_Supplied data_
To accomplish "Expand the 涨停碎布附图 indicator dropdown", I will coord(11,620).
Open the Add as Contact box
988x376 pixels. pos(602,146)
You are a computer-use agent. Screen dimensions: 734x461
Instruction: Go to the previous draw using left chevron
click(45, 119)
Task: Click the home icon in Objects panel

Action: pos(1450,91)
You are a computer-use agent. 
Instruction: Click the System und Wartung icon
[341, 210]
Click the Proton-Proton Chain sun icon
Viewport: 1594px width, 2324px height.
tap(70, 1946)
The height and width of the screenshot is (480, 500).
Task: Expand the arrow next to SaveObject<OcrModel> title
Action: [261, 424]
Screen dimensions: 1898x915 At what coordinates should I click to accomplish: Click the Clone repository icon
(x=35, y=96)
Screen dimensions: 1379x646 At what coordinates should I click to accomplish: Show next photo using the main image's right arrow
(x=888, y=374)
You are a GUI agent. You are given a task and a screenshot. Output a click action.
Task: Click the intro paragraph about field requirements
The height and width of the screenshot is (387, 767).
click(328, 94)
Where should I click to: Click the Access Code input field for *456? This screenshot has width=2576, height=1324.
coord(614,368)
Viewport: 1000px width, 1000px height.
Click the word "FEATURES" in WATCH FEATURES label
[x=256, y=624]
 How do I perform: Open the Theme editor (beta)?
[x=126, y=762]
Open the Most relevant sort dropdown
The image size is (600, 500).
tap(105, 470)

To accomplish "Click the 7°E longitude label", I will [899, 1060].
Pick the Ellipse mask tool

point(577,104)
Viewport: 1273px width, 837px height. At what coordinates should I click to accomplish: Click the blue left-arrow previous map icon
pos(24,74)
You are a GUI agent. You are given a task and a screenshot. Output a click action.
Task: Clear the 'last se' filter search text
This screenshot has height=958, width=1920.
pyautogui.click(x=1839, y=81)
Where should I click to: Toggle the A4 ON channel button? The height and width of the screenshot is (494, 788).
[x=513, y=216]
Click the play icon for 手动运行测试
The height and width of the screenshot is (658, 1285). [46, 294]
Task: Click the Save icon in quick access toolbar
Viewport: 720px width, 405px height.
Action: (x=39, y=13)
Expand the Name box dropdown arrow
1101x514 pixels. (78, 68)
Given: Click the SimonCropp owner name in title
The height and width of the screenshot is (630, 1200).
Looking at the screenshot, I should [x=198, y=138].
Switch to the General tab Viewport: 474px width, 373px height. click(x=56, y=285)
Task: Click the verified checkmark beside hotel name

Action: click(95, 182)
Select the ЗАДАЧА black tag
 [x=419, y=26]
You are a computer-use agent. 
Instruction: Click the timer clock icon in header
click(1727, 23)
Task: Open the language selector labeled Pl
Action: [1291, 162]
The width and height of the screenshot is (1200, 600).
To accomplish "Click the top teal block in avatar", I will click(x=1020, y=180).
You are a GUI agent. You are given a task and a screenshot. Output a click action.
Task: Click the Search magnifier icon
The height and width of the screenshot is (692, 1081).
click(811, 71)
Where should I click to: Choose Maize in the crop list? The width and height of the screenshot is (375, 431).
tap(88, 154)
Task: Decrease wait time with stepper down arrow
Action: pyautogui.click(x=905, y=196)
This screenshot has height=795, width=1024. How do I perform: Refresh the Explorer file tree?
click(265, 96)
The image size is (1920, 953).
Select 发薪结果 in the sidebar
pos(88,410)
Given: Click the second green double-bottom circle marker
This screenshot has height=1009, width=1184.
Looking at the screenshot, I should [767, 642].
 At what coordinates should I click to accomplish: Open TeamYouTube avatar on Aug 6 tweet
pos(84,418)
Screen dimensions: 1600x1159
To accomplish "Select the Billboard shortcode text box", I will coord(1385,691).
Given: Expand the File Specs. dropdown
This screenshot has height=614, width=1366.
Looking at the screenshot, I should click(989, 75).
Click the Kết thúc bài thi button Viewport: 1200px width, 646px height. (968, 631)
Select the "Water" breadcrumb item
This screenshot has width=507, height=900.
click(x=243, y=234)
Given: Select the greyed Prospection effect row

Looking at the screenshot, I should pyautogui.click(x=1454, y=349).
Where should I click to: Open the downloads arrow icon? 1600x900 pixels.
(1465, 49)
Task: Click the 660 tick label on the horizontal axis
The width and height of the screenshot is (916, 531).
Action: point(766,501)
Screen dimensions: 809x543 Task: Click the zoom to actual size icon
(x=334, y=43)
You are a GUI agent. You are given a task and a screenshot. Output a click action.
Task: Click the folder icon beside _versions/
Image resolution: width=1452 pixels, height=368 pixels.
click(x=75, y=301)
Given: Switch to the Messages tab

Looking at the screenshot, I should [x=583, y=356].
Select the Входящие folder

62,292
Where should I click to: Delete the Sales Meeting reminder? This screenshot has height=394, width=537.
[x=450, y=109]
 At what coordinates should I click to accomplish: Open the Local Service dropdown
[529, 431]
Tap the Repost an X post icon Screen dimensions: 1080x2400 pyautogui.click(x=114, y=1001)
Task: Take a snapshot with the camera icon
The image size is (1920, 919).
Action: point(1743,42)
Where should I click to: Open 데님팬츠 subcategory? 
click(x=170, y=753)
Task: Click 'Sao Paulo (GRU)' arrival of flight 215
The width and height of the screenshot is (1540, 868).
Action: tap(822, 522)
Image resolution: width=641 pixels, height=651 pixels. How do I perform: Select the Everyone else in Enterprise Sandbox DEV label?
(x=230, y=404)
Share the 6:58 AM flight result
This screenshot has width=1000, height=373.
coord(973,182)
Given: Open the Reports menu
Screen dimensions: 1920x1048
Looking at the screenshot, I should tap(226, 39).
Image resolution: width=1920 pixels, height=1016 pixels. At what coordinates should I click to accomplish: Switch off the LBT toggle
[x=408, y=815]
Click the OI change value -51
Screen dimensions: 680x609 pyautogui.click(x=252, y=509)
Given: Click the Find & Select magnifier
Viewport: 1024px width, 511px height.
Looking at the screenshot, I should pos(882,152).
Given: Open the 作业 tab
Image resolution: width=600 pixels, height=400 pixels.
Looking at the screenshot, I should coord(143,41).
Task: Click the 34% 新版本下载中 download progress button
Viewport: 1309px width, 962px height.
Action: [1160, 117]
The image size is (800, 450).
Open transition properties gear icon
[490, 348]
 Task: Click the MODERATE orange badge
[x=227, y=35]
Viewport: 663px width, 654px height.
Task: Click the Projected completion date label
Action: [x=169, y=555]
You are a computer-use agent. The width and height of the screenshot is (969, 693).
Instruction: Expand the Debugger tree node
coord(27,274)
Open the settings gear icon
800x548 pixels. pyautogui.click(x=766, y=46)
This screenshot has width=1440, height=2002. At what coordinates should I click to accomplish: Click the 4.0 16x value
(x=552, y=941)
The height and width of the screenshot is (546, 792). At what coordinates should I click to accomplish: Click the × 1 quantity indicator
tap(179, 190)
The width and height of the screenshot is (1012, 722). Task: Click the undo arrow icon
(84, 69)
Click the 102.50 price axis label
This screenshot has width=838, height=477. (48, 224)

_To do_
Every record above is to be transcribed exactly.

_Exercise solution_
To accomplish "Expand the 涨停碎布附图 indicator dropdown", I will coord(11,620).
Open the Add as Contact box
988x376 pixels. pos(602,146)
You are a computer-use agent. Screen dimensions: 734x461
Instruction: Go to the previous draw using left chevron
click(45, 119)
Task: Click the home icon in Objects panel

Action: pos(1450,91)
You are a computer-use agent. 
Instruction: Click the System und Wartung icon
[341, 210]
Click the Proton-Proton Chain sun icon
Viewport: 1594px width, 2324px height.
tap(70, 1946)
The height and width of the screenshot is (480, 500).
Task: Expand the arrow next to SaveObject<OcrModel> title
Action: [261, 424]
Screen dimensions: 1898x915 At what coordinates should I click to accomplish: Click the Clone repository icon
(x=35, y=96)
Screen dimensions: 1379x646 At what coordinates should I click to accomplish: Show next photo using the main image's right arrow
(x=888, y=374)
You are a GUI agent. You are given a task and a screenshot. Output a click action.
Task: Click the intro paragraph about field requirements
The height and width of the screenshot is (387, 767).
click(328, 94)
Where should I click to: Click the Access Code input field for *456? This screenshot has width=2576, height=1324.
coord(614,368)
Viewport: 1000px width, 1000px height.
Click the word "FEATURES" in WATCH FEATURES label
[x=256, y=624]
 How do I perform: Open the Theme editor (beta)?
[x=126, y=762]
Open the Most relevant sort dropdown
The image size is (600, 500).
tap(105, 470)

To accomplish "Click the 7°E longitude label", I will [899, 1060].
Pick the Ellipse mask tool

point(577,104)
Viewport: 1273px width, 837px height. At what coordinates should I click to accomplish: Click the blue left-arrow previous map icon
pos(24,74)
You are a GUI agent. You are given a task and a screenshot. Output a click action.
Task: Clear the 'last se' filter search text
This screenshot has height=958, width=1920.
pyautogui.click(x=1839, y=81)
Where should I click to: Toggle the A4 ON channel button? The height and width of the screenshot is (494, 788).
[x=513, y=216]
Click the play icon for 手动运行测试
The height and width of the screenshot is (658, 1285). [46, 294]
Task: Click the Save icon in quick access toolbar
Viewport: 720px width, 405px height.
Action: (x=39, y=13)
Expand the Name box dropdown arrow
1101x514 pixels. (78, 68)
Given: Click the SimonCropp owner name in title
The height and width of the screenshot is (630, 1200).
Looking at the screenshot, I should [x=198, y=138].
Switch to the General tab Viewport: 474px width, 373px height. click(x=56, y=285)
Task: Click the verified checkmark beside hotel name

Action: click(95, 182)
Select the ЗАДАЧА black tag
 [x=419, y=26]
You are a computer-use agent. 
Instruction: Click the timer clock icon in header
click(1727, 23)
Task: Open the language selector labeled Pl
Action: [1291, 162]
The width and height of the screenshot is (1200, 600).
To accomplish "Click the top teal block in avatar", I will click(x=1020, y=180).
You are a GUI agent. You are given a task and a screenshot. Output a click action.
Task: Click the Search magnifier icon
The height and width of the screenshot is (692, 1081).
click(811, 71)
Where should I click to: Choose Maize in the crop list? The width and height of the screenshot is (375, 431).
tap(88, 154)
Task: Decrease wait time with stepper down arrow
Action: pyautogui.click(x=905, y=196)
This screenshot has height=795, width=1024. How do I perform: Refresh the Explorer file tree?
click(265, 96)
The image size is (1920, 953).
Select 发薪结果 in the sidebar
pos(88,410)
Given: Click the second green double-bottom circle marker
This screenshot has height=1009, width=1184.
Looking at the screenshot, I should [767, 642].
 At what coordinates should I click to accomplish: Open TeamYouTube avatar on Aug 6 tweet
pos(84,418)
Screen dimensions: 1600x1159
To accomplish "Select the Billboard shortcode text box", I will coord(1385,691).
Given: Expand the File Specs. dropdown
This screenshot has height=614, width=1366.
Looking at the screenshot, I should click(989, 75).
Click the Kết thúc bài thi button Viewport: 1200px width, 646px height. (968, 631)
Select the "Water" breadcrumb item
This screenshot has width=507, height=900.
click(x=243, y=234)
Given: Select the greyed Prospection effect row

Looking at the screenshot, I should pyautogui.click(x=1454, y=349).
Where should I click to: Open the downloads arrow icon? 1600x900 pixels.
(1465, 49)
Task: Click the 660 tick label on the horizontal axis
The width and height of the screenshot is (916, 531).
Action: point(766,501)
Screen dimensions: 809x543 Task: Click the zoom to actual size icon
(x=334, y=43)
You are a GUI agent. You are given a task and a screenshot. Output a click action.
Task: Click the folder icon beside _versions/
Image resolution: width=1452 pixels, height=368 pixels.
click(x=75, y=301)
Given: Switch to the Messages tab

Looking at the screenshot, I should [x=583, y=356].
Select the Входящие folder

62,292
Where should I click to: Delete the Sales Meeting reminder? This screenshot has height=394, width=537.
[x=450, y=109]
 At what coordinates should I click to accomplish: Open the Local Service dropdown
[529, 431]
Tap the Repost an X post icon Screen dimensions: 1080x2400 pyautogui.click(x=114, y=1001)
Task: Take a snapshot with the camera icon
The image size is (1920, 919).
Action: point(1743,42)
Where should I click to: Open 데님팬츠 subcategory? 
click(x=170, y=753)
Task: Click 'Sao Paulo (GRU)' arrival of flight 215
The width and height of the screenshot is (1540, 868).
Action: tap(822, 522)
Image resolution: width=641 pixels, height=651 pixels. How do I perform: Select the Everyone else in Enterprise Sandbox DEV label?
(x=230, y=404)
Share the 6:58 AM flight result
This screenshot has width=1000, height=373.
coord(973,182)
Given: Open the Reports menu
Screen dimensions: 1920x1048
Looking at the screenshot, I should tap(226, 39).
Image resolution: width=1920 pixels, height=1016 pixels. At what coordinates should I click to accomplish: Switch off the LBT toggle
[x=408, y=815]
Click the OI change value -51
Screen dimensions: 680x609 pyautogui.click(x=252, y=509)
Given: Click the Find & Select magnifier
Viewport: 1024px width, 511px height.
Looking at the screenshot, I should pos(882,152).
Given: Open the 作业 tab
Image resolution: width=600 pixels, height=400 pixels.
Looking at the screenshot, I should coord(143,41).
Task: Click the 34% 新版本下载中 download progress button
Viewport: 1309px width, 962px height.
Action: [1160, 117]
The image size is (800, 450).
Open transition properties gear icon
[490, 348]
 Task: Click the MODERATE orange badge
[x=227, y=35]
Viewport: 663px width, 654px height.
Task: Click the Projected completion date label
Action: [x=169, y=555]
You are a computer-use agent. The width and height of the screenshot is (969, 693).
Instruction: Expand the Debugger tree node
coord(27,274)
Open the settings gear icon
800x548 pixels. pyautogui.click(x=766, y=46)
This screenshot has width=1440, height=2002. At what coordinates should I click to accomplish: Click the 4.0 16x value
(x=552, y=941)
The height and width of the screenshot is (546, 792). At what coordinates should I click to accomplish: Click the × 1 quantity indicator
tap(179, 190)
The width and height of the screenshot is (1012, 722). Task: Click the undo arrow icon
(84, 69)
Click the 102.50 price axis label
This screenshot has width=838, height=477. (48, 224)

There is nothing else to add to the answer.